Cheng, Tai-Heng. When International Law Works: Realistic Idealism After 9/11 and the Global Recession. New York: Oxford University Press, 2012. 341p. Hardcover, $65. ISBN 978-0-19-537017-1. 

One of the ongoing questions about international law is whether or not it is law at all. Rather than offer another response to this question, Tai-Heng Cheng asks his own question: how should those in the international arena make their decisions? Should they be guided by past examples? Their own moral compass? Or by some other mechanism? When International Law Works: Realistic Idealism After 9/11 and the Global Recession is Cheng’s attempt to answer this question. His “[…] goal is not to provide algorithms for elites to decide what to do, or to nullify their discretion in making decisions,” he writes, but rather “it is, more modestly, to provide a framework to guide their analysis of problems and their exercise of their judgment and discretion” (p. 16). This book offers a fresh, practical look at an area of law that can often seem bogged down by theory.

Cheng does not simply drop readers into his new approach. Rather, the book begins with an examination of prior theories about international law, focusing especially on the role politics can play in these ongoing debates amongst jurists and scholars. Next, Cheng begins to lay out his own “justificatory theory of international law” (p. 73). The reader is given a careful analysis of how decisionmakers must balance a general desire for “optimum world order” (p. 119) with the individual needs of their own citizens. Once the framework for this theory is presented, the next several chapters focus on how this theory might play out for judges, arbitrators, regulators, legal advisors, and officials. Each chapter gives specific examples, from the recent economic crisis to waterboarding and the NATO bombing of the former Yugoslavia. The book then concludes with a reminder of its purpose: not to provide “controlling instructions” (p. 301) but to offer guidance for the future based on a careful analysis of past actions and theory.
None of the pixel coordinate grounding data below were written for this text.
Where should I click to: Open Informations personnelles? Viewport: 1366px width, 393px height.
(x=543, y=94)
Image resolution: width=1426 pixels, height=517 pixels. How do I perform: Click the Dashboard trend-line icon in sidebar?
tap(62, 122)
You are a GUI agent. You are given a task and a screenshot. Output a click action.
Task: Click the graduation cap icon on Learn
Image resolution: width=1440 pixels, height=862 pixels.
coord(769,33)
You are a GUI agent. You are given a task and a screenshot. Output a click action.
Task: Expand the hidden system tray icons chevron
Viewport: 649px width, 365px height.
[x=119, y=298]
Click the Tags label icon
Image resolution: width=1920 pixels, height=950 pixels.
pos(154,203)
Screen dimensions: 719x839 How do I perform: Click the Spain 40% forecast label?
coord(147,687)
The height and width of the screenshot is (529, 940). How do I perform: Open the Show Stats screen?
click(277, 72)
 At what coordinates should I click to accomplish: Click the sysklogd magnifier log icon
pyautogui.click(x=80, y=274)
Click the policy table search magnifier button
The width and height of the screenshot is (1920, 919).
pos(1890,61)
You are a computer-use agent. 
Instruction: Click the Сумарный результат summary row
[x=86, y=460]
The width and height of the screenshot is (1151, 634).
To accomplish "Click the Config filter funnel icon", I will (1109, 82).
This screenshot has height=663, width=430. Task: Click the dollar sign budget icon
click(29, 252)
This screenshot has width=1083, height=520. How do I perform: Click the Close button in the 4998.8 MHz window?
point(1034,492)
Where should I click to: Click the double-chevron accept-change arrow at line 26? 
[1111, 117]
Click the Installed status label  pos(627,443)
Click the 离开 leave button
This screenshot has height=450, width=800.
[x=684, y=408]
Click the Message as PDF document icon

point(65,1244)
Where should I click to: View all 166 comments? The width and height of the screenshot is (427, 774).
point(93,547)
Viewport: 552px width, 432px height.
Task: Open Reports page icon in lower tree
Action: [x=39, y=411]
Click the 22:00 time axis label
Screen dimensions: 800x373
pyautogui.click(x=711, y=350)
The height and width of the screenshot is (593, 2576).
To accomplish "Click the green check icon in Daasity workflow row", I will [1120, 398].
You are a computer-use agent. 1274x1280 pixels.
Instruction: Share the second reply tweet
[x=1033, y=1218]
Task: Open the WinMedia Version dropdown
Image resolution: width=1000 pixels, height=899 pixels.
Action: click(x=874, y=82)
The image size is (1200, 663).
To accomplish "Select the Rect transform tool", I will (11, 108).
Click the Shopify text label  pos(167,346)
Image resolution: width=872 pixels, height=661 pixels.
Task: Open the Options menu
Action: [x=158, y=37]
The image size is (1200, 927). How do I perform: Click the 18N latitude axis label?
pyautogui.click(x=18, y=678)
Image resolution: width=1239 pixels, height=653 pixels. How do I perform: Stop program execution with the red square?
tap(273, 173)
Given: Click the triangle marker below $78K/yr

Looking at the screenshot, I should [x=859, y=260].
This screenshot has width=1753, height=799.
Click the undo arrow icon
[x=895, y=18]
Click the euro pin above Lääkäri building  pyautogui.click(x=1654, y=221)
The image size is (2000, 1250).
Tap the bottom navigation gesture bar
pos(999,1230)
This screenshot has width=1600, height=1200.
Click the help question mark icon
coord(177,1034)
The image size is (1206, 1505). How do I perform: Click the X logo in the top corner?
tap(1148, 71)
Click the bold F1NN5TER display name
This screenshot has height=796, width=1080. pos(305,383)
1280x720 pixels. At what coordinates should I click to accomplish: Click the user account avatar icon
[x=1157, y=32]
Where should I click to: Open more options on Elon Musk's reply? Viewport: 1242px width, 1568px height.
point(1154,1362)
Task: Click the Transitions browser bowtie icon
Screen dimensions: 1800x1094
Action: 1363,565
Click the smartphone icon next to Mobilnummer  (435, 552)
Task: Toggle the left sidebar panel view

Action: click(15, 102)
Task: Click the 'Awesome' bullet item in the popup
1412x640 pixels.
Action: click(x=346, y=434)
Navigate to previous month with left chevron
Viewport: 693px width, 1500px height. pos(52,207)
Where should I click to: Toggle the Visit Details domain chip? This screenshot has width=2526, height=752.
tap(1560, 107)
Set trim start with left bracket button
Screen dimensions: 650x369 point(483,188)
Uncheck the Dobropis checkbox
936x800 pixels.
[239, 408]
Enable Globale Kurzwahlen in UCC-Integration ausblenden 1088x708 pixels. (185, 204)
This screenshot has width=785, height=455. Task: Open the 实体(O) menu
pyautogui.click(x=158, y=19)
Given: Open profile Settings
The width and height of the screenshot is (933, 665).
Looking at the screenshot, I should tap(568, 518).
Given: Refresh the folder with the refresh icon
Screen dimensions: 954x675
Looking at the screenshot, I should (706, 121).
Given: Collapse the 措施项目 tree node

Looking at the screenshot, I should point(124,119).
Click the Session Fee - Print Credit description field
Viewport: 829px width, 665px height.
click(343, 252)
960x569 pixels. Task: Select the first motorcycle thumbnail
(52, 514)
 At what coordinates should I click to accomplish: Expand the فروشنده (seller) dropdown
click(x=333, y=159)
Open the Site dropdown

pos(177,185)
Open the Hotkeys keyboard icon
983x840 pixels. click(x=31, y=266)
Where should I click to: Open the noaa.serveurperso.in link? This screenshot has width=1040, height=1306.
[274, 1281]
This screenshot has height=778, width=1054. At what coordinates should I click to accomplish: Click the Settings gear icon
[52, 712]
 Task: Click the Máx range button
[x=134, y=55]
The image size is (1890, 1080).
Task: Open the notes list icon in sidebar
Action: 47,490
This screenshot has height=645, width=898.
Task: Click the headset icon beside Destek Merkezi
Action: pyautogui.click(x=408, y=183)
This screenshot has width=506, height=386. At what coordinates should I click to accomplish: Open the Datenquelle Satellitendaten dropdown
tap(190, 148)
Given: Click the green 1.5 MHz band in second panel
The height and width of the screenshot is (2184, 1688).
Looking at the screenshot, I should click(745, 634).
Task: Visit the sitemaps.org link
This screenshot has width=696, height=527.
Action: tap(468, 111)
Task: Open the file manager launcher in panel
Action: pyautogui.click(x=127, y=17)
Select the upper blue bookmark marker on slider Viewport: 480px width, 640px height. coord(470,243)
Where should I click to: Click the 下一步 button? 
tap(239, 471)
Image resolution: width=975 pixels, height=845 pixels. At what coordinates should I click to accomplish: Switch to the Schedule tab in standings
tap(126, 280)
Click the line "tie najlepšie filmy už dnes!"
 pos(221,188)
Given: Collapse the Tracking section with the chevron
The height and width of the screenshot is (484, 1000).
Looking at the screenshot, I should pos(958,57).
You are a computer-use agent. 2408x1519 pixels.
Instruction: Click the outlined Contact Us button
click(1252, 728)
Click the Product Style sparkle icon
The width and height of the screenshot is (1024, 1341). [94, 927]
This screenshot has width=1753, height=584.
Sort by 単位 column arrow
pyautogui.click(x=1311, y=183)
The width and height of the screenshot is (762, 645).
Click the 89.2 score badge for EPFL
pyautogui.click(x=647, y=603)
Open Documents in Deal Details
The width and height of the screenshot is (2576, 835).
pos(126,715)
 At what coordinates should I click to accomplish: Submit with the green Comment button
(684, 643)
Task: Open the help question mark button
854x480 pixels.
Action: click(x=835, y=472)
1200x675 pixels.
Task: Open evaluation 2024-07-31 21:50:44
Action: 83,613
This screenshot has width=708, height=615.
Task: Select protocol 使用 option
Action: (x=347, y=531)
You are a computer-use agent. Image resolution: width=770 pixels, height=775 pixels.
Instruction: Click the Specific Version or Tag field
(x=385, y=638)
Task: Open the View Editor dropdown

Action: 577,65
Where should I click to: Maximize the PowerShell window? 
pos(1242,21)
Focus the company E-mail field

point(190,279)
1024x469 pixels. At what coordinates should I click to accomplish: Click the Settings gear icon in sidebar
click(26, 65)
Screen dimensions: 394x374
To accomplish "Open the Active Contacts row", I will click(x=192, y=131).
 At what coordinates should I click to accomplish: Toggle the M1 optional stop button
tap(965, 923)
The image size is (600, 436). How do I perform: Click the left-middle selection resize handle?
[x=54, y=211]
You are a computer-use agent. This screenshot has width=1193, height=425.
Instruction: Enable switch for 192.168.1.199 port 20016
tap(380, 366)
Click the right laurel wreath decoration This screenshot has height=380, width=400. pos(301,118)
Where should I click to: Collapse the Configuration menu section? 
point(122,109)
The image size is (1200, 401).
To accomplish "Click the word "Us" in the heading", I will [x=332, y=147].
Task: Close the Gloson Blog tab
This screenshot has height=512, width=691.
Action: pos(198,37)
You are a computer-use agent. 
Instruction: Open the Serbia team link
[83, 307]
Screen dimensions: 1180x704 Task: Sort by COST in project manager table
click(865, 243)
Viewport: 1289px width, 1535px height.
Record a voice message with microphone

When International Law Works is written in an extremely forthright and meticulous way. Cheng is always careful to provide the reader with a roadmap: each chapter begins with a straight-forward description of where it will go and concludes with a straight-forward recap of how it got there. The reader is not left guessing about the author’s stance, but is rather guided with respect and attention – a style much appreciated for an otherwise dense topic.

This attention to detail is also reflected in the careful footnoting and the extensive bibliography and index. Cheng does not just look at cases or articles, but examines parliamentary debates, draft resolutions, senate testimonies, and keynote addresses, among others. The index also provides useful hints to readers, such as by listing when significant voices comment on a given topic (e.g. “George W. Bush on waterboarding”).

With When International Law Works: Realistic Idealism After 9/11 and the Global Recession, Cheng offers a significant new look at international legal theory. It is clearly written, well-researched, and a balanced look at this area of law. Highly recommended for academic law libraries.

Deborah Schander is a Reference/Student Services Librarian at Georgia State University College of Law in Atlanta.